[Stored items]
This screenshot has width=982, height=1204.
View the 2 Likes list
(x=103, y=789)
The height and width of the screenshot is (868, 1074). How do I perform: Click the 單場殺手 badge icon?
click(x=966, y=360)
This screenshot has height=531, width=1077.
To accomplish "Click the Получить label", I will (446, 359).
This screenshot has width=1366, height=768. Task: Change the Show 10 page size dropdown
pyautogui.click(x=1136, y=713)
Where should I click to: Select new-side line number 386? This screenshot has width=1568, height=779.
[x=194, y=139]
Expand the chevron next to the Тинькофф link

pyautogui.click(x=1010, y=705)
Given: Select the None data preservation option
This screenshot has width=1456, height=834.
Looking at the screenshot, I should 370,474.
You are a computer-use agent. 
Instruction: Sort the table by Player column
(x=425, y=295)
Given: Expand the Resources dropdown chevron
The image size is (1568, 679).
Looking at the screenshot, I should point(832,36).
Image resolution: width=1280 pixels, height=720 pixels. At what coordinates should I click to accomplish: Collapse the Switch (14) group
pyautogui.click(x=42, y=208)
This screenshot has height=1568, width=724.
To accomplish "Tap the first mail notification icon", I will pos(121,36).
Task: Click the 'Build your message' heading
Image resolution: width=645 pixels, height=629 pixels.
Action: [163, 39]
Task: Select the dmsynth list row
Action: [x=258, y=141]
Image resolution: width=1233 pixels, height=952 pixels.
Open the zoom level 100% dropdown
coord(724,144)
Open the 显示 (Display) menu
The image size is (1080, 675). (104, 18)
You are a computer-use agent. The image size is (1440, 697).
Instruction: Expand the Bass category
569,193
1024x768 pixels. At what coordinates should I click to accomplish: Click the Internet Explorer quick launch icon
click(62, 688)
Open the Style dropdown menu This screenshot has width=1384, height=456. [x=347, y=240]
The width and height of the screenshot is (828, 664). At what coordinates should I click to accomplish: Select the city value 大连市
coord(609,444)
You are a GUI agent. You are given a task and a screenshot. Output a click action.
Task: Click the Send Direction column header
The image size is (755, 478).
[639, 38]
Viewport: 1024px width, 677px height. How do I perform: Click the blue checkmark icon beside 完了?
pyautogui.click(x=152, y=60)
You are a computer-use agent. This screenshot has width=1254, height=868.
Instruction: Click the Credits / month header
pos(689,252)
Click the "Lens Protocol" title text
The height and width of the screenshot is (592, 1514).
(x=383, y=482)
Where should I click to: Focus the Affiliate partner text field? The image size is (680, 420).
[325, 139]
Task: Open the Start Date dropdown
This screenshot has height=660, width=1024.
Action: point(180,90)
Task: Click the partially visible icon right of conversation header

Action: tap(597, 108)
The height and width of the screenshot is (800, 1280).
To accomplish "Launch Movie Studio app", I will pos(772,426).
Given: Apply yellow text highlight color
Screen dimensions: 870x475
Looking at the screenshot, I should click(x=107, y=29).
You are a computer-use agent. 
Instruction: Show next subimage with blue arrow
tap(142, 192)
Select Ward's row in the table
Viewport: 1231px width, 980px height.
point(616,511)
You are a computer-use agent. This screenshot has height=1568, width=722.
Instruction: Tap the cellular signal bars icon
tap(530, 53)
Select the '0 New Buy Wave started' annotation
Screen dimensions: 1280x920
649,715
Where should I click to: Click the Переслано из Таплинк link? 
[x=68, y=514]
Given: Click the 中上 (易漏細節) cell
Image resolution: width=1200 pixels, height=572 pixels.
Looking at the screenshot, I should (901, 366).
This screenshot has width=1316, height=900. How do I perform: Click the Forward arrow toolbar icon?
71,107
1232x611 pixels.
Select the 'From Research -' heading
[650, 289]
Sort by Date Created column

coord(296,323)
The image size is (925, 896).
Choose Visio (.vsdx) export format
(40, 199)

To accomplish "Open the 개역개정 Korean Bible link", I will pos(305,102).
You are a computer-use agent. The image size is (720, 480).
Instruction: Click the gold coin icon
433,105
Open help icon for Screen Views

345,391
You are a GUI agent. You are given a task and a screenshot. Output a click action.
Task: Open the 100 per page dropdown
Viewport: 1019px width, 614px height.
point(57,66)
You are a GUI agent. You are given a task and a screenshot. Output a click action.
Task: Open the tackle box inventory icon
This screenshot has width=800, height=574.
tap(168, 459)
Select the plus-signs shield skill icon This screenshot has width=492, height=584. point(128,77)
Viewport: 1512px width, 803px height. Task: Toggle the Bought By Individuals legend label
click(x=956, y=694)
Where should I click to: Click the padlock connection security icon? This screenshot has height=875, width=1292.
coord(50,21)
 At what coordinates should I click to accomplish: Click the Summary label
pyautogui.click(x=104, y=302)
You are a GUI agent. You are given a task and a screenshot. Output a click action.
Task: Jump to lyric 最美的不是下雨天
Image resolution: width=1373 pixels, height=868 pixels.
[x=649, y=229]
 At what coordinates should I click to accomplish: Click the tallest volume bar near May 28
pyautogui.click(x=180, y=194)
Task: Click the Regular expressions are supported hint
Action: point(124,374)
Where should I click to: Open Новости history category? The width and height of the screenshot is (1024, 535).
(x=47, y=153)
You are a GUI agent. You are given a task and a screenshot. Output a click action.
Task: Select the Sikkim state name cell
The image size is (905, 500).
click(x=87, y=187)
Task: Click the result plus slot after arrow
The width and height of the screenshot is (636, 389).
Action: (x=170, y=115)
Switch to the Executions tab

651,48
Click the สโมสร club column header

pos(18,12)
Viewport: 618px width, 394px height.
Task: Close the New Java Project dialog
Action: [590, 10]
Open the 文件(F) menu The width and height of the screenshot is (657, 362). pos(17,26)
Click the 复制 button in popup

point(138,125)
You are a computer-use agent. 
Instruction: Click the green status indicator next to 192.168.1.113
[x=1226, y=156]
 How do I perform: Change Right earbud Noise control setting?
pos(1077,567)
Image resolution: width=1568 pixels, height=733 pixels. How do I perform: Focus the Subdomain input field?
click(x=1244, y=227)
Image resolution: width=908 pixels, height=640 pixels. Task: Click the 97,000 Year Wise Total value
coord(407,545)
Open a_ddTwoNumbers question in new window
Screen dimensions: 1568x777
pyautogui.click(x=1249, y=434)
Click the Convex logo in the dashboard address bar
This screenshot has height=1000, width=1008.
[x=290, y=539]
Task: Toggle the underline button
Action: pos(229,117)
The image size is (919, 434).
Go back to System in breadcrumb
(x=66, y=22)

• **WHAT NEEDS TO BE DONE**:
For this exercise, retype each entry from above exactly as it stands.

• **THE COMPLETED TASK**:
This screenshot has width=982, height=1204.
View the 2 Likes list
(x=103, y=789)
The height and width of the screenshot is (868, 1074). How do I perform: Click the 單場殺手 badge icon?
click(x=966, y=360)
This screenshot has height=531, width=1077.
To accomplish "Click the Получить label", I will (446, 359).
This screenshot has width=1366, height=768. Task: Change the Show 10 page size dropdown
pyautogui.click(x=1136, y=713)
Where should I click to: Select new-side line number 386? This screenshot has width=1568, height=779.
[x=194, y=139]
Expand the chevron next to the Тинькофф link

pyautogui.click(x=1010, y=705)
Given: Select the None data preservation option
This screenshot has width=1456, height=834.
Looking at the screenshot, I should 370,474.
You are a computer-use agent. 
Instruction: Sort the table by Player column
(x=425, y=295)
Given: Expand the Resources dropdown chevron
The image size is (1568, 679).
Looking at the screenshot, I should point(832,36).
Image resolution: width=1280 pixels, height=720 pixels. At what coordinates should I click to accomplish: Collapse the Switch (14) group
pyautogui.click(x=42, y=208)
This screenshot has height=1568, width=724.
To accomplish "Tap the first mail notification icon", I will pos(121,36).
Task: Click the 'Build your message' heading
Image resolution: width=645 pixels, height=629 pixels.
Action: [163, 39]
Task: Select the dmsynth list row
Action: [x=258, y=141]
Image resolution: width=1233 pixels, height=952 pixels.
Open the zoom level 100% dropdown
coord(724,144)
Open the 显示 (Display) menu
The image size is (1080, 675). (104, 18)
You are a computer-use agent. The image size is (1440, 697).
Instruction: Expand the Bass category
569,193
1024x768 pixels. At what coordinates should I click to accomplish: Click the Internet Explorer quick launch icon
click(62, 688)
Open the Style dropdown menu This screenshot has width=1384, height=456. [x=347, y=240]
The width and height of the screenshot is (828, 664). At what coordinates should I click to accomplish: Select the city value 大连市
coord(609,444)
You are a GUI agent. You are given a task and a screenshot. Output a click action.
Task: Click the Send Direction column header
The image size is (755, 478).
[639, 38]
Viewport: 1024px width, 677px height. How do I perform: Click the blue checkmark icon beside 完了?
pyautogui.click(x=152, y=60)
You are a computer-use agent. This screenshot has width=1254, height=868.
Instruction: Click the Credits / month header
pos(689,252)
Click the "Lens Protocol" title text
The height and width of the screenshot is (592, 1514).
(x=383, y=482)
Where should I click to: Focus the Affiliate partner text field? The image size is (680, 420).
[325, 139]
Task: Open the Start Date dropdown
This screenshot has height=660, width=1024.
Action: point(180,90)
Task: Click the partially visible icon right of conversation header

Action: tap(597, 108)
The height and width of the screenshot is (800, 1280).
To accomplish "Launch Movie Studio app", I will pos(772,426).
Given: Apply yellow text highlight color
Screen dimensions: 870x475
Looking at the screenshot, I should click(x=107, y=29).
You are a computer-use agent. 
Instruction: Show next subimage with blue arrow
tap(142, 192)
Select Ward's row in the table
Viewport: 1231px width, 980px height.
point(616,511)
You are a computer-use agent. This screenshot has height=1568, width=722.
Instruction: Tap the cellular signal bars icon
tap(530, 53)
Select the '0 New Buy Wave started' annotation
Screen dimensions: 1280x920
649,715
Where should I click to: Click the Переслано из Таплинк link? 
[x=68, y=514]
Given: Click the 中上 (易漏細節) cell
Image resolution: width=1200 pixels, height=572 pixels.
Looking at the screenshot, I should (901, 366).
This screenshot has width=1316, height=900. How do I perform: Click the Forward arrow toolbar icon?
71,107
1232x611 pixels.
Select the 'From Research -' heading
[650, 289]
Sort by Date Created column

coord(296,323)
The image size is (925, 896).
Choose Visio (.vsdx) export format
(40, 199)

To accomplish "Open the 개역개정 Korean Bible link", I will pos(305,102).
You are a computer-use agent. The image size is (720, 480).
Instruction: Click the gold coin icon
433,105
Open help icon for Screen Views

345,391
You are a GUI agent. You are given a task and a screenshot. Output a click action.
Task: Open the 100 per page dropdown
Viewport: 1019px width, 614px height.
point(57,66)
You are a GUI agent. You are given a task and a screenshot. Output a click action.
Task: Open the tackle box inventory icon
This screenshot has width=800, height=574.
tap(168, 459)
Select the plus-signs shield skill icon This screenshot has width=492, height=584. point(128,77)
Viewport: 1512px width, 803px height. Task: Toggle the Bought By Individuals legend label
click(x=956, y=694)
Where should I click to: Click the padlock connection security icon? This screenshot has height=875, width=1292.
coord(50,21)
 At what coordinates should I click to accomplish: Click the Summary label
pyautogui.click(x=104, y=302)
You are a GUI agent. You are given a task and a screenshot. Output a click action.
Task: Jump to lyric 最美的不是下雨天
Image resolution: width=1373 pixels, height=868 pixels.
[x=649, y=229]
 At what coordinates should I click to accomplish: Click the tallest volume bar near May 28
pyautogui.click(x=180, y=194)
Task: Click the Regular expressions are supported hint
Action: point(124,374)
Where should I click to: Open Новости history category? The width and height of the screenshot is (1024, 535).
(x=47, y=153)
You are a GUI agent. You are given a task and a screenshot. Output a click action.
Task: Select the Sikkim state name cell
The image size is (905, 500).
click(x=87, y=187)
Task: Click the result plus slot after arrow
The width and height of the screenshot is (636, 389).
Action: (x=170, y=115)
Switch to the Executions tab

651,48
Click the สโมสร club column header

pos(18,12)
Viewport: 618px width, 394px height.
Task: Close the New Java Project dialog
Action: [590, 10]
Open the 文件(F) menu The width and height of the screenshot is (657, 362). pos(17,26)
Click the 复制 button in popup

point(138,125)
You are a computer-use agent. 
Instruction: Click the green status indicator next to 192.168.1.113
[x=1226, y=156]
 How do I perform: Change Right earbud Noise control setting?
pos(1077,567)
Image resolution: width=1568 pixels, height=733 pixels. How do I perform: Focus the Subdomain input field?
click(x=1244, y=227)
Image resolution: width=908 pixels, height=640 pixels. Task: Click the 97,000 Year Wise Total value
coord(407,545)
Open a_ddTwoNumbers question in new window
Screen dimensions: 1568x777
pyautogui.click(x=1249, y=434)
Click the Convex logo in the dashboard address bar
This screenshot has height=1000, width=1008.
[x=290, y=539]
Task: Toggle the underline button
Action: pos(229,117)
The image size is (919, 434).
Go back to System in breadcrumb
(x=66, y=22)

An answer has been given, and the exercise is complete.